I just hope the Republicans have a better choice than Christy to offer the voters to run for President in 2016. The USS Titanic has already plowed into one massive iceberg. We really don’t need another collision or the ship will go down for sure.
Ok…the connection is…Hillary?
I really appreciate the way you parse out the, totally separate, questions of whether Hillary should forgive her husband’s infidelity, whether we should overlook his ethical failings, and whether we should somehow punish her for forgiving him.
My personal call is that the first question is none of my business, the answer to the second question is an emphatic “no,” and the answer to the third turns on the question of whether her decisions match up with the decisions we, ourselves, would have made in the same situation. (Not an insignificant question when you’re potentially choosing someone to make decisions, albeit in unrelated areas, on your behalf.)
I’m a gay guy, and my (now) ex-husband cheated on me once, three years into our relationship. I chose to forgive him, and we ended up breaking up four years later for completely unrelated reasons.
So do those very happy four years make me an idiot? Maybe. I don’t know.

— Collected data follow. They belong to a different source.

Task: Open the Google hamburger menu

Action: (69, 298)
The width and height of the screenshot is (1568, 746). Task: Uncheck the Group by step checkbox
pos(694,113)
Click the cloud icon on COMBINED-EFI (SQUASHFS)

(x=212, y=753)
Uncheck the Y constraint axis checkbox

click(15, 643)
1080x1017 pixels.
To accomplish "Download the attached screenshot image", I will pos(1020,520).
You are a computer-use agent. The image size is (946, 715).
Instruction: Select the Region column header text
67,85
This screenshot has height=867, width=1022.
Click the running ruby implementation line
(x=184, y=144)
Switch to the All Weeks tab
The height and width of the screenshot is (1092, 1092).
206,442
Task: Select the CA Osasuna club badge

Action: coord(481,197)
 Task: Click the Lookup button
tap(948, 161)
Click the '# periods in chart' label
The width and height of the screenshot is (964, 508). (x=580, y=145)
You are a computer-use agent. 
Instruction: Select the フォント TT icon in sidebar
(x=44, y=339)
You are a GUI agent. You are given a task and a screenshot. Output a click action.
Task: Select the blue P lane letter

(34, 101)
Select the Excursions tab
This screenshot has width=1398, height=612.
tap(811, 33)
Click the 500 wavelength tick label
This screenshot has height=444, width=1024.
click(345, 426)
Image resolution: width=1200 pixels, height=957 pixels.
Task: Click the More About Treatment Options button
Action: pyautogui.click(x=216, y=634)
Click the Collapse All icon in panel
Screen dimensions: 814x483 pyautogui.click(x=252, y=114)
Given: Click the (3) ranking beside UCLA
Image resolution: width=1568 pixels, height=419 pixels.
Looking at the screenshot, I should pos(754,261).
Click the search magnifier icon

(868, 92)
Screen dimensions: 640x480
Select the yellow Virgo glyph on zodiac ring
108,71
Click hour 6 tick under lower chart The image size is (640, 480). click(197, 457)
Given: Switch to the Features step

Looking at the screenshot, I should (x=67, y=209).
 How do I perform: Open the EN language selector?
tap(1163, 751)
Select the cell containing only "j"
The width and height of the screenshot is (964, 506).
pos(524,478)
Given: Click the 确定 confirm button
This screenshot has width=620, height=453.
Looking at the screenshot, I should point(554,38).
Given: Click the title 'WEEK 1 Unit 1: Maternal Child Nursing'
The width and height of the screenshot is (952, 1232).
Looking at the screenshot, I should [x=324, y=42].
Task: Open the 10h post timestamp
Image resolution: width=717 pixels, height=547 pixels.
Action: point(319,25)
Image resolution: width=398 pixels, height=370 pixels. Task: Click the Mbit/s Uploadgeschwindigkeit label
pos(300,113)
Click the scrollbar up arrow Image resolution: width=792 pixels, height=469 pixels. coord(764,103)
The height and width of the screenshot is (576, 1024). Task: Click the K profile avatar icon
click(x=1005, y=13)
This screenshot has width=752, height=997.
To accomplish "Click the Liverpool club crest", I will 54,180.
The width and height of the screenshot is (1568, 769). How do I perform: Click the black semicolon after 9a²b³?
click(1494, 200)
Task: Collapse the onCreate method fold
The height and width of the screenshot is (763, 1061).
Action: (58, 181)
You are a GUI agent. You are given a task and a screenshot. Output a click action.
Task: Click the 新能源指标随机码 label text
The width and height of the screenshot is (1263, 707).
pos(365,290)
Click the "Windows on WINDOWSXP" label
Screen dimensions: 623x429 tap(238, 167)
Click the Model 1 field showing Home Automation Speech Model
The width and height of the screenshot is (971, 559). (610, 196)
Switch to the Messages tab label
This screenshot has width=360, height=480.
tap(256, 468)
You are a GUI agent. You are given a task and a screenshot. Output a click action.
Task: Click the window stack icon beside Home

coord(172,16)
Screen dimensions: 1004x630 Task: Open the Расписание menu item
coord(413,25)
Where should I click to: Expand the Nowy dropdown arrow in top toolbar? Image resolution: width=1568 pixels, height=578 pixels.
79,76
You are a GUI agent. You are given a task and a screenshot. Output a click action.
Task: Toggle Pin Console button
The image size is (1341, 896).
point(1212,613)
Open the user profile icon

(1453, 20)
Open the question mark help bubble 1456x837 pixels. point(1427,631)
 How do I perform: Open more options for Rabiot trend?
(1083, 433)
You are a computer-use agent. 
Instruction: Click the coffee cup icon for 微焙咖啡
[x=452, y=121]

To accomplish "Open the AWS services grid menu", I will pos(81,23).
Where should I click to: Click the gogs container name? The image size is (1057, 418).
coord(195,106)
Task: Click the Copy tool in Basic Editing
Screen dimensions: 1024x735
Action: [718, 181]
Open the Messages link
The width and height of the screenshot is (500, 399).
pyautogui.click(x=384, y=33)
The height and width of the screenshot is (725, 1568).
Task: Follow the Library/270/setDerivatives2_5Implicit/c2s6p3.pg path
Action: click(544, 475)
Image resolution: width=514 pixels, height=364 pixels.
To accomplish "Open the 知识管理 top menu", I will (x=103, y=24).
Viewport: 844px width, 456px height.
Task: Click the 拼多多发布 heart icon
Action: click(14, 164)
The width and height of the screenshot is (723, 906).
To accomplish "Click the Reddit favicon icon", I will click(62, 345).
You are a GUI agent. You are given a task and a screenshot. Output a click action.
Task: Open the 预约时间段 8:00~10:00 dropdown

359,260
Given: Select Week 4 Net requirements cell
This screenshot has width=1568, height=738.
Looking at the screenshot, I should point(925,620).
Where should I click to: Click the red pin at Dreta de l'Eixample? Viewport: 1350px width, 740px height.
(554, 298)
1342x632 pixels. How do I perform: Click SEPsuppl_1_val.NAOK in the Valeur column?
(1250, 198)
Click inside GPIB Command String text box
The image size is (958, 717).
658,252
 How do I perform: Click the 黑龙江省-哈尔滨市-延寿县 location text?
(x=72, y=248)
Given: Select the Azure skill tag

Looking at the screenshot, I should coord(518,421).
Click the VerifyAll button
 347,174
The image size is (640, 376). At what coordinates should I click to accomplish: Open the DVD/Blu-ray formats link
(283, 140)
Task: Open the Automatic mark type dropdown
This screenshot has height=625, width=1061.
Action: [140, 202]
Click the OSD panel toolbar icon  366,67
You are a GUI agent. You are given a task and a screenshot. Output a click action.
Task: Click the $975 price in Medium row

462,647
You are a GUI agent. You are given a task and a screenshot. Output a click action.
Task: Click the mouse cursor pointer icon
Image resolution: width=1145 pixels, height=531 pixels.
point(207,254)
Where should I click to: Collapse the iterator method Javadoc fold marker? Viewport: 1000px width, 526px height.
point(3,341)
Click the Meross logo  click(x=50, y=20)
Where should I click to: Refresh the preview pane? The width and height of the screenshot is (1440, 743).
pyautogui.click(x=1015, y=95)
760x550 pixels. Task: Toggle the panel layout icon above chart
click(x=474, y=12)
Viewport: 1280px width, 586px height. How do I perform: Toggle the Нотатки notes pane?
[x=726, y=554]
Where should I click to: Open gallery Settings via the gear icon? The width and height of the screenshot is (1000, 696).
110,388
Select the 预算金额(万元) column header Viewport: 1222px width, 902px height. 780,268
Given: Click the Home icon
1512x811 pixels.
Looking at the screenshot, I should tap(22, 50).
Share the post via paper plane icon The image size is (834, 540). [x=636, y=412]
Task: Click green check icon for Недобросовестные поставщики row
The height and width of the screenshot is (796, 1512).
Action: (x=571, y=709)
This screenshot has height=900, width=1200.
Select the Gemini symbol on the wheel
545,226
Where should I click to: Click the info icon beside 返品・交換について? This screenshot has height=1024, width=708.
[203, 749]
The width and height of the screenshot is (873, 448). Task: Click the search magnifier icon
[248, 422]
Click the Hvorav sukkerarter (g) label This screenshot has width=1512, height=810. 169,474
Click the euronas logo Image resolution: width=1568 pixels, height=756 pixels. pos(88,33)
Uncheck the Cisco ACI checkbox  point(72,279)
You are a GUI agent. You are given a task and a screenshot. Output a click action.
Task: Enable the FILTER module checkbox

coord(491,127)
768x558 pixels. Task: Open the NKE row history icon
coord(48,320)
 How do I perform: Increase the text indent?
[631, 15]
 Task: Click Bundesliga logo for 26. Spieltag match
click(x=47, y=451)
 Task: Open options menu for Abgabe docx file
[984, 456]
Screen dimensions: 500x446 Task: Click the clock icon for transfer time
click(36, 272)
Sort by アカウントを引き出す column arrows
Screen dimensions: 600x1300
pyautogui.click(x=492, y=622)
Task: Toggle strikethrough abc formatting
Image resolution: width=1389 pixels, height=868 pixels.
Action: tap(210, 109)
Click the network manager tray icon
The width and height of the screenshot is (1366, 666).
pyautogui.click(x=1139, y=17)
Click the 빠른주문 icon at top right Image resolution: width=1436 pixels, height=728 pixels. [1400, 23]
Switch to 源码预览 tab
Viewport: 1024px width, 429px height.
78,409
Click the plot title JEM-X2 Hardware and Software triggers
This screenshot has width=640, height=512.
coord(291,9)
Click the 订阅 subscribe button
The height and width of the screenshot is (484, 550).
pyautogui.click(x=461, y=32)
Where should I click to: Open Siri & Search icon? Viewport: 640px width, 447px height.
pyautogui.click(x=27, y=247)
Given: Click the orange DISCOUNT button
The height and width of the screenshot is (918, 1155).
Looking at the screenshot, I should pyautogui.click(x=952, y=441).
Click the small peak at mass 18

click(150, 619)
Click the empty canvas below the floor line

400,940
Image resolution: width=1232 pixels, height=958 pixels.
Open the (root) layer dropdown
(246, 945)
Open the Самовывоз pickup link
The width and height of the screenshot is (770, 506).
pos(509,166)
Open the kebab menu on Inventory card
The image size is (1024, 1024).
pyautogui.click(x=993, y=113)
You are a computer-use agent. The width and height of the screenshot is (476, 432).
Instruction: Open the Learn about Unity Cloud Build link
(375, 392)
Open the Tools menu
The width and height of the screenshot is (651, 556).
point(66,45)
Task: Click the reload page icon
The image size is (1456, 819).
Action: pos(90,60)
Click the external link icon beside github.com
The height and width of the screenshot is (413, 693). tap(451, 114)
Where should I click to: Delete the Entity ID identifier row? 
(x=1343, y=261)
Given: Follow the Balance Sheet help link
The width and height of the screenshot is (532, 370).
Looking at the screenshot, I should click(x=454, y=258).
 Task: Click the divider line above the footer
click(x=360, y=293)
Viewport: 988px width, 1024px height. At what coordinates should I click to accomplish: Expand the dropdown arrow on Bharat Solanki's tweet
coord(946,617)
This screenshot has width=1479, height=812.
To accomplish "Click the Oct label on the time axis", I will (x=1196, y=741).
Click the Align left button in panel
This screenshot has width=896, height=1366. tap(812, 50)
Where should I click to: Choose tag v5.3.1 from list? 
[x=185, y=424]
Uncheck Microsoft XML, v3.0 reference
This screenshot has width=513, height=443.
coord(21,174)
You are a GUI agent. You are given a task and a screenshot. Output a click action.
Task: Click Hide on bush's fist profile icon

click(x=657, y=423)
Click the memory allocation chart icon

But I’m impressed by how you framed up this question. I’m sure you’ll agree that, sometimes, that’s 95% of any debate.
In ethics, it’s more like 100%…
“But I’m impressed by how you framed up this question. I’m sure you’ll agree that, sometimes, that’s 95% of any debate.”
During our architectural education, we were persistently hammered with the quote “a problem well stated is half solved”, which the professors continually clarified by expounding: the more time you spend researching a problem and all the factors affecting the problem, the more you narrow down all possible optimal solutions to only a few and occasionally only one.
That the more your spend on the problem-half of the design process, the more the solution-half reduces to almost nothing.
So absolutely true …
My mother was an architect, and her version of this was –
“The better and more complete I write the specs, the better they’ll build/renovate the house.”
I’m a research scientist by training and my version is :
“The better I know every single assumption in my system, the more likely I am to design an experiment that yields a definitive result”.